PARTS OF THE EXERCISE:
A. Answer these questions from the text on Georg-Melches-Stadion:
(i) To what figure was the stadium's capacity reduced from 1994 onwards?
(ii) In what year did Georg Melches and Rot-Weiss Essen install the first floodlight installation of West Germany?
(iii) What name did German and European papers give the stadium?
B. List every facility that Georg Melches envisioned for the multifunctional main stand, according to the text on Georg-Melches-Stadion.
C. Carry the text on Georg-Melches-Stadion forward from its final sentence.

(Beginning of DOCUMENT EXCERPT)

Georg-Melches-Stadion was a stadium in Essen, Germany. It was built in 1923, renovated to the former state in 1939, 1948 and 1954 and had a capacity of 30,000. Due to safety reasons this was reduced to 15,000 from 1994 onwards. It was used, mostly, for football matches of Rot-Weiss Essen and concerts. The stadium was demolished by August 2012.

In 1920, the predecessor of Rot-Weiss Essen bought a piece of land at the PHönixstrasse (which was later renamed to Hafenstrasse). After the purchase it appeared that the land was too short to build a stadium. In the years after, the club purchased the remaining lands and construction of the stadium began. In 1923 the club built three stands, which could hold 10,00 spectators. In 1939 the club built a new stadium on the same location, allowing the capacity to grow to roughly 27,000. During the Second World War the stadium was heavily damaged. In 1948 the renovation and reconstruction of it was finished and in the early 1950s Rot-Weiss Essen planned on building a new multifunctional main stand.

The ideas behind this new main stand would be a revolution on the European mainland. Georg Melches had a vision a multifunctional stand, in which a sporthall, a sauna, offices, residential units, commercial units and a press room were present. The construction would be made out of concrete and in 1954 the building was officially inaugurated. German and European papers were positive on these developments and even called the stadium the German Highbury, as an example to Arsenal's former stadium. In 1952 Rot-Weiss Essen won the German Cup and in 1954 it won the German national championship. In 1956 Georg Melches and Rot-Weiss Essen installed the first floodlight installation of West Germany. The stadium was an example for other stadiums. Due to medical conditions, Georg Melches stepped down and died in 1963. In 1964 Rot-Weiss Essen renamed the stadium to the Georg Melches Stadion.

(End of DOCUMENT EXCERPT)
(Beginning of DATASET ENTRIES)

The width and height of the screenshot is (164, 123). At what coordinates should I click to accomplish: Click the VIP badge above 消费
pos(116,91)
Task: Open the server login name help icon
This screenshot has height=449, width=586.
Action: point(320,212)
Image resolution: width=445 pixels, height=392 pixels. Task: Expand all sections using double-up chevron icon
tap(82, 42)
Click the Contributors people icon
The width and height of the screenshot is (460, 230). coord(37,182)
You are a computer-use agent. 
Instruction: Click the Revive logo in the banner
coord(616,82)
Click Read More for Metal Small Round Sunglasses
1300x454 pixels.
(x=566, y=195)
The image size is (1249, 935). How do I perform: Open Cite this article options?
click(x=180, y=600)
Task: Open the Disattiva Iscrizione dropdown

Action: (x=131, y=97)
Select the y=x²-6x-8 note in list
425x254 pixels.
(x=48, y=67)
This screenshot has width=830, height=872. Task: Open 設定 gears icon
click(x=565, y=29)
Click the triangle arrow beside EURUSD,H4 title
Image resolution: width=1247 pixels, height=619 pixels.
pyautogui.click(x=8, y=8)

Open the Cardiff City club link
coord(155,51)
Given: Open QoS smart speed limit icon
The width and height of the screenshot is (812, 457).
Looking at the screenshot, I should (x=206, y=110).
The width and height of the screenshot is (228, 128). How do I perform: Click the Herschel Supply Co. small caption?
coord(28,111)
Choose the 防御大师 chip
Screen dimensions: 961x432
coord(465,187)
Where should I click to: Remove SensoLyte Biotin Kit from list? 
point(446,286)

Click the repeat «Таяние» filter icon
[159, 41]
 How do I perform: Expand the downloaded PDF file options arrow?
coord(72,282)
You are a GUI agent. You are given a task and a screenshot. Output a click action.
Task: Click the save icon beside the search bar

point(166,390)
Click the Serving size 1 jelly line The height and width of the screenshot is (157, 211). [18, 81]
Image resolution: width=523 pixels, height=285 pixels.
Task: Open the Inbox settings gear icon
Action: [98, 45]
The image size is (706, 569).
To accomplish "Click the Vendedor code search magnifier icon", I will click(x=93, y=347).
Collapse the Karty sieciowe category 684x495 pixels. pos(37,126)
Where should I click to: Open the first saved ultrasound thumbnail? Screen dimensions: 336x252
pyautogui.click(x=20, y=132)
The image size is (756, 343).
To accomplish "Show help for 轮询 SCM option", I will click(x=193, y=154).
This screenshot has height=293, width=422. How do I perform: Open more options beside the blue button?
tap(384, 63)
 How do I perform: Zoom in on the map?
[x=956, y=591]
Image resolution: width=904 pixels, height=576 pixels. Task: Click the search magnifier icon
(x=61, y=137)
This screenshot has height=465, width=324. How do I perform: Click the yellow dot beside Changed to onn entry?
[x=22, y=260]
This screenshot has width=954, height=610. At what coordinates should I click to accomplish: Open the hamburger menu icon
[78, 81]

(End of DATASET ENTRIES)

RESULTS OF THE EXERCISE:
A.
(i) 15,000
(ii) 1956
(iii) The German Highbury

B.
- Sporthall
- Sauna
- Offices
- Residential units
- Commercial units
- Press room

C.
After Melches’ death, Rot-Weiss Essen couldn't have the same successes as in the 1950s. It also appeared that all the club's money was invested in the stadium and the club had troubles in investing the little money left in new players. When West Germany was chosen as hosts for the 1974 FIFA World Cup, the club hoped investors and the municipality of Essen would invest into the stadium to make it a host for the World Cup. This did not happen and rivals Schalke 04 and Borussia Dortmund built a new stadium to host matches for the World Cup. With the little money left, Rot-Weiss Essen invested in renovating the stadium in 1975. Relegation from the 1. Bundesliga in 1977 and financial problems forced the club to sell the Georg Melches Stadium to Essen in 1979.

The municipality of Essen invested almost nothing in the renovation of the stadium and due to safety reasons parts of the stadium were closed down and demolished in 1994. The capacity was reduced to 15,000. In 2010 it was announced that Rot-Weiss Essen would build a new stadium 100 meters from the Georg Melches Stadion. One of the stands was cut into half, leaving the stadium with only 2.5 stands. On 19 May 2012, Rot-Weiss Essen played their last match in the stadium against Fortuna Köln. Two days later the Georg Melches Stadion was demolished and in August 2012 the Stadion Essen was opened.